Request:
Swap "Upload" for "Download" throughout the items, leaving all else unchanged, and reproduce them without the pictures.

Document and screenshot pointing items:
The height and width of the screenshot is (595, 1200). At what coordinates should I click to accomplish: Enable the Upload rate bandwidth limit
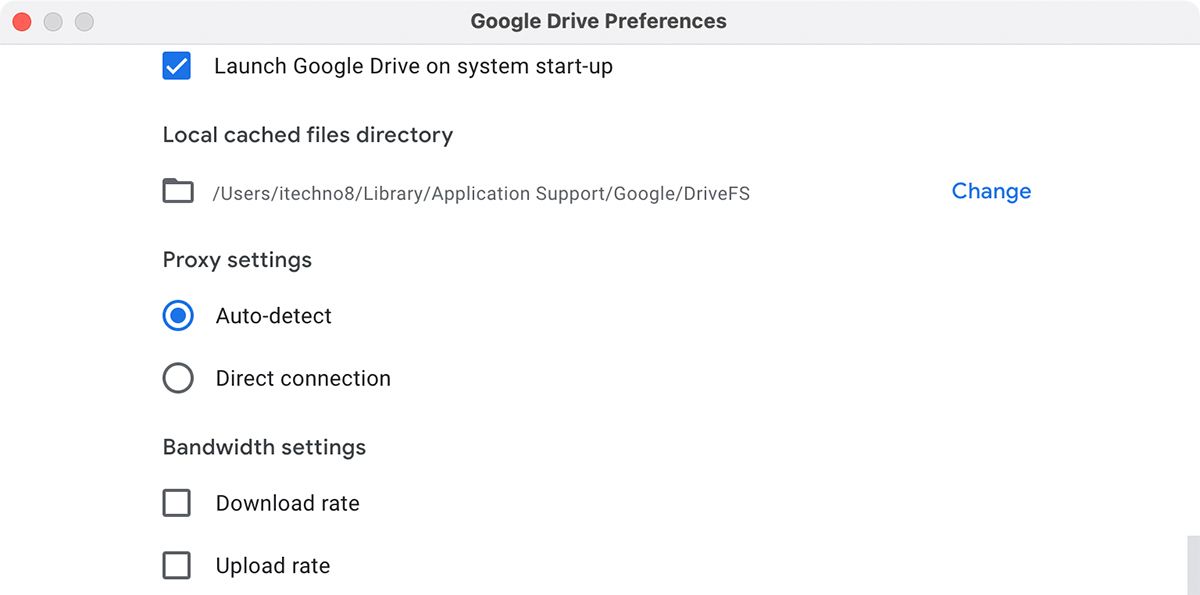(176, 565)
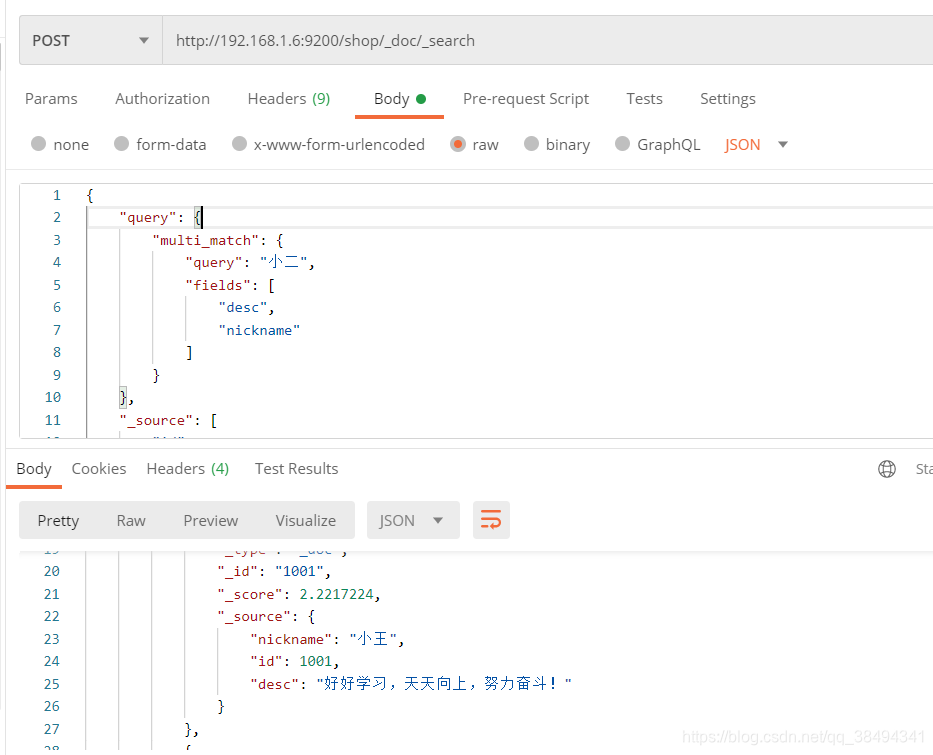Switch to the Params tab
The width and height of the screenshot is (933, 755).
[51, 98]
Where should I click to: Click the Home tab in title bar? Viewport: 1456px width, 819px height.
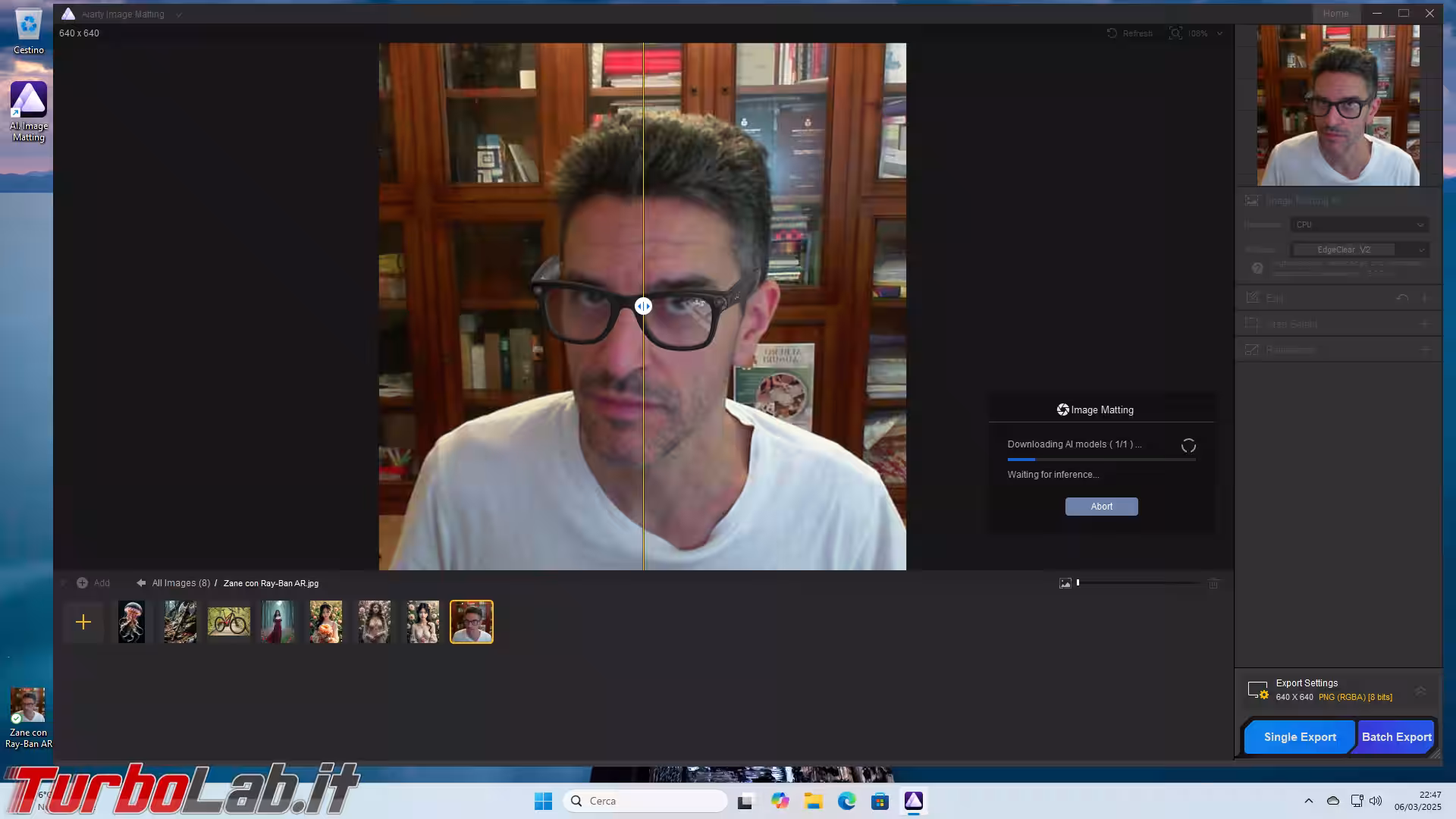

Exercise response:
The height and width of the screenshot is (595, 1200). At what coordinates should I click to accomplish: Enable the Download rate bandwidth limit
(176, 565)
Switch to the Params tab
The width and height of the screenshot is (933, 755).
[51, 98]
Where should I click to: Click the Home tab in title bar? Viewport: 1456px width, 819px height.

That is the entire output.